Moorcock wasn’t done with Elric yet, but it started to seem as if he was. The 1980s novelette “Elric at the End of Time” sent him into the world of the “Dancers at the End of Time” and doesn’t show him at his best. It reminds me of the stories by Robert Bloch and Harlan Ellison (“A Toy for Juliette” and “The Prowler in the City at the Edge of the World”) where Jack the Ripper is brought into a decadent world of the far future. Only Elric plays a somewhat tamer version of Jack.

But Elric would return in a more heroic vein roughly a decade later in the novels Fortress of the Pearl and The Revenge of the Rose. In more recent years there has also been a sequel trilogy (a section of which may be familiar to long-time readers of this magazine), a couple of graphic novels, apart from the graphic and sonic adaptations and a long-simmering series of (so far fruitless) movie deals.

So. Where does one start in a saga so complex, so retconned and rethought and interwoven through the Moorcockian multiverse?

With the original stories–if you can find them. My first exposure to the Elric series was in the DAW editions of the 1970s, which were clearly intended to be authoritative, each tale carefully placed in sequence according to Elric’s biography. But I can’t say that they really worked for me. It was like a patchwork quilt where each one of the patches was alive but trying to crawl in a different direction. The books presented themselves as continuous narratives, but they didn’t feel as if they really were. The parts were greater than the whole.

What I wanted then is the book that Del Rey recently published as The Stealer of Souls: not to be confused with the 1960s volume (which it will be), this is a collection of all nine of the original Elric stories.

There is some interesting supplementary material, too: introductions by Alan Moore and Moorcock himself; an adventure of an earlier Moorcock hero, Sojan; a section of black-and-white art from the magazine appearances of Elric; some letters and leftovers; and the whole scattered with beautiful interior illustrations by John Picacio, who everyone reading this will have heard of if this is a just world. (If not, there is Google or, if you must, Bing.) They add to the book, without a doubt, but the main event is the original Elric series itself.

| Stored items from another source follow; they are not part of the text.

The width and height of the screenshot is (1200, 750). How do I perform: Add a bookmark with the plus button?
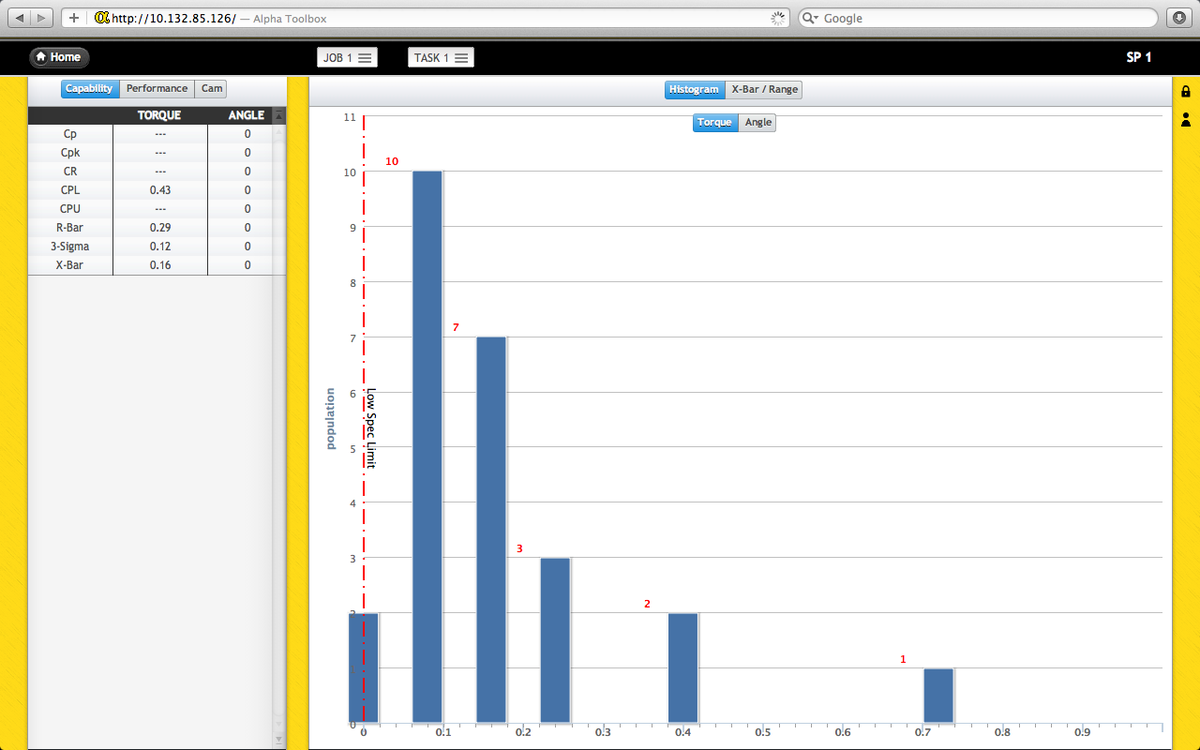pyautogui.click(x=74, y=18)
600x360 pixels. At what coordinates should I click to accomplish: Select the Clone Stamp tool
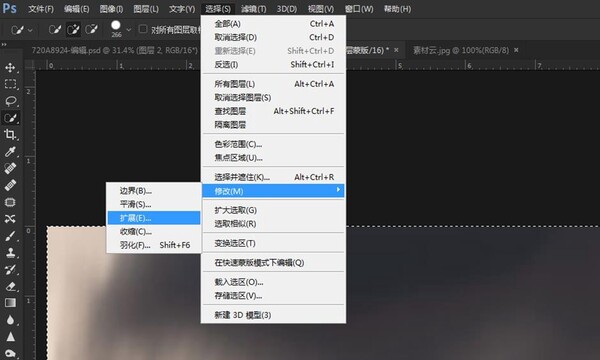pos(10,252)
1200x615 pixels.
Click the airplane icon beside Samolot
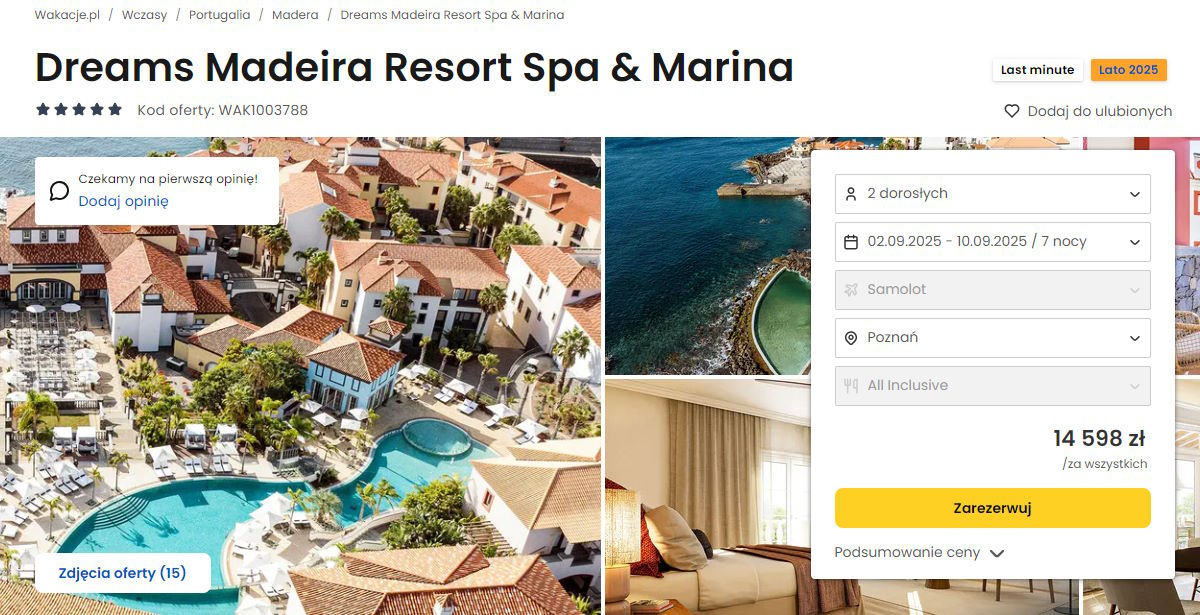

Logic and reason would suggest that if “The Dreaming City” (the first story in the present volume) appears in volume three of the authorized 1970s Elric–which is now chronologically volume four of Elric’s adventures–readers should not begin here. But logic and reason are not reliable guides in Elric’s corner of the multiverse. And anyway: readers in 1961 did begin here: in medias res with Elric’s damnation already in progress. Moorcock would later detail the backstory, but (though interesting in its own right) that isn’t necessary to follow the vivid, blood-splashed events of the sack of Immryr, and Elric’s loss of everything that matters to him. Here’s Elric: from the moment you meet him, it’s all over.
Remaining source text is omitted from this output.